Fun & Games
Duane Swierczynski
Mulholland Books 2011

Duane Swierczynski sure can write them. His quick, darkly comic, no nonsense style makes Fun & Games an enjoyable pulp thriller variation on the down on his luck hero saves damsel in distress. The most interesting variations in Fun & Games are who the bad guys are –their leader is a naked woman with great tits– and the hero and damsel hit, punch, stab, and kick each other almost as frequently as the bad guys try to off them. This is the first of three thrillers featuring ex-cop Charlie Hardie. I can’t wait for the next two.

Hardie is a washed up ex cop of sorts. He stumbled on a career of house sitting. This gets him a place to drink, watch movies, and live. His latest gig is a pretty cool house in the Hollywood Hills. Almost immediately after he moves in a cute B-movie actress whacks him on the head and then impales him with a mic stand.

The actress is Lane Madden and she tells Charlie a most incredible story about people out to kill her. They are The Accident People, a crew made up of Hollywood directors, writers, special effects experts and so on who create narratives that make someone s death look natural and then … execute … the script. The Accident People are smart, resourceful, and determined. They are also right outside the house and Hardie and Madden are inside with limited means. Both sides start to play a deadly cat and mouse game.

Fun & Games works. The set up is original, Dale Swierczynski is very adept at creating immediately recognizable characters, Charlie Hardie s somewhat mysterious cop past is slowly revealed and you want to know more, and Lane Madden is a pretty resourceful damsel in distress.
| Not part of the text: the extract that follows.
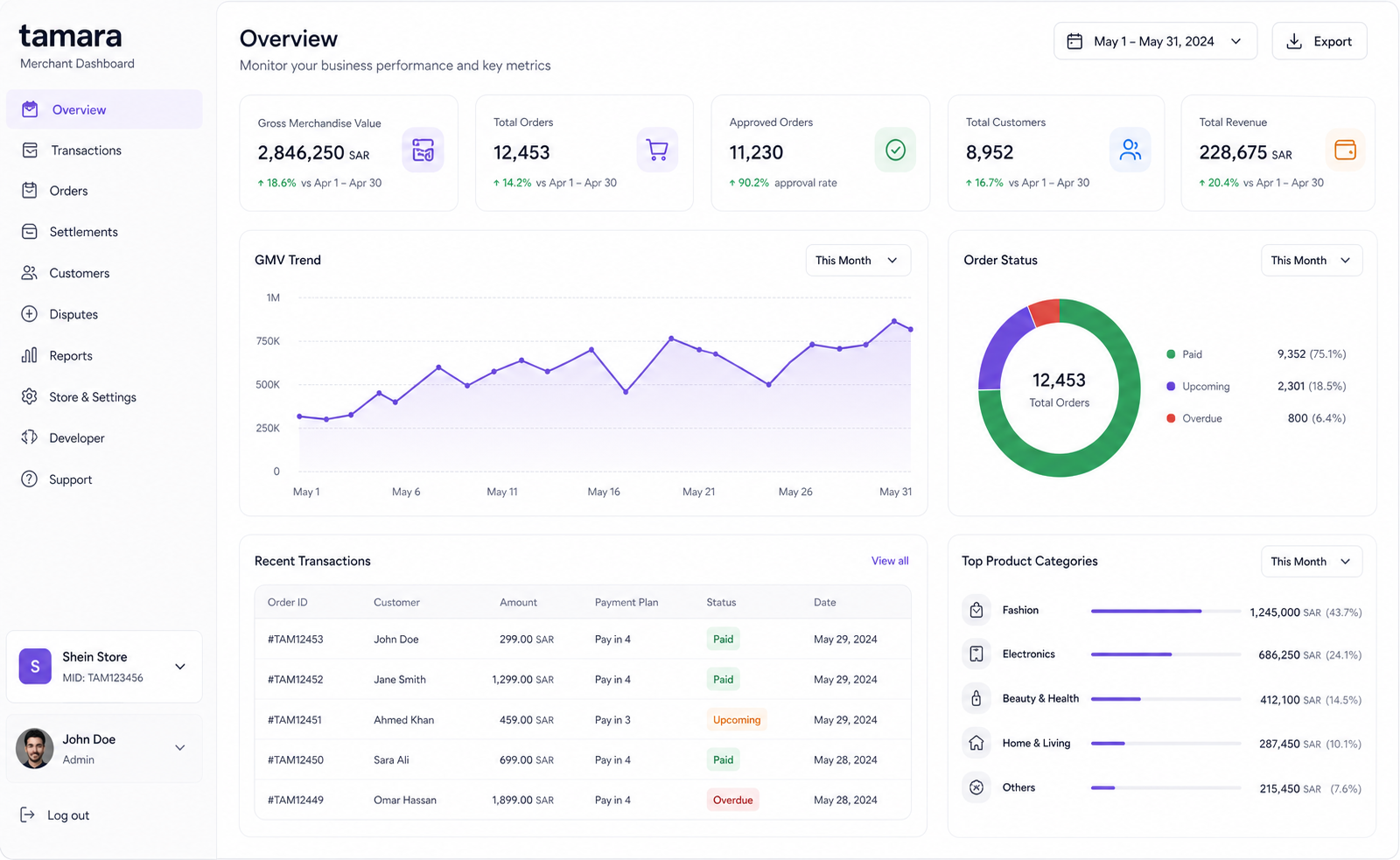The width and height of the screenshot is (1400, 860).
Task: Go to Settlements in the sidebar
Action: [x=83, y=232]
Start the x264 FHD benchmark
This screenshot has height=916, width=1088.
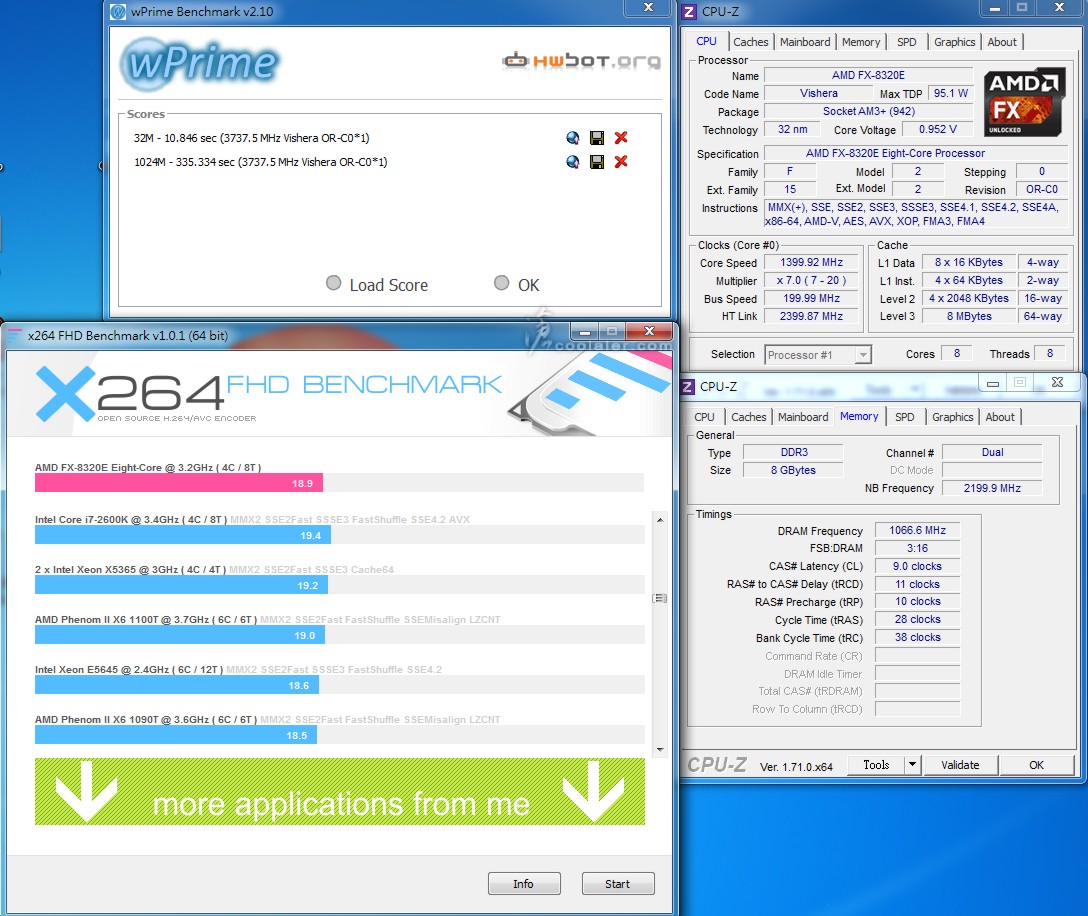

This being a thriller set in Hollywood featuring a Hollywood crew of hitmen there are a couple of plot developments from the Deus Ex Machina department but the author more than gets away with it.

Foremost though is Fun & Games by Duane Swierczynski is a fast paced, well and not overly written, easy and pleasurable to read thriller.

Sort of SPOILER ALERT: This thriller sets up the next one.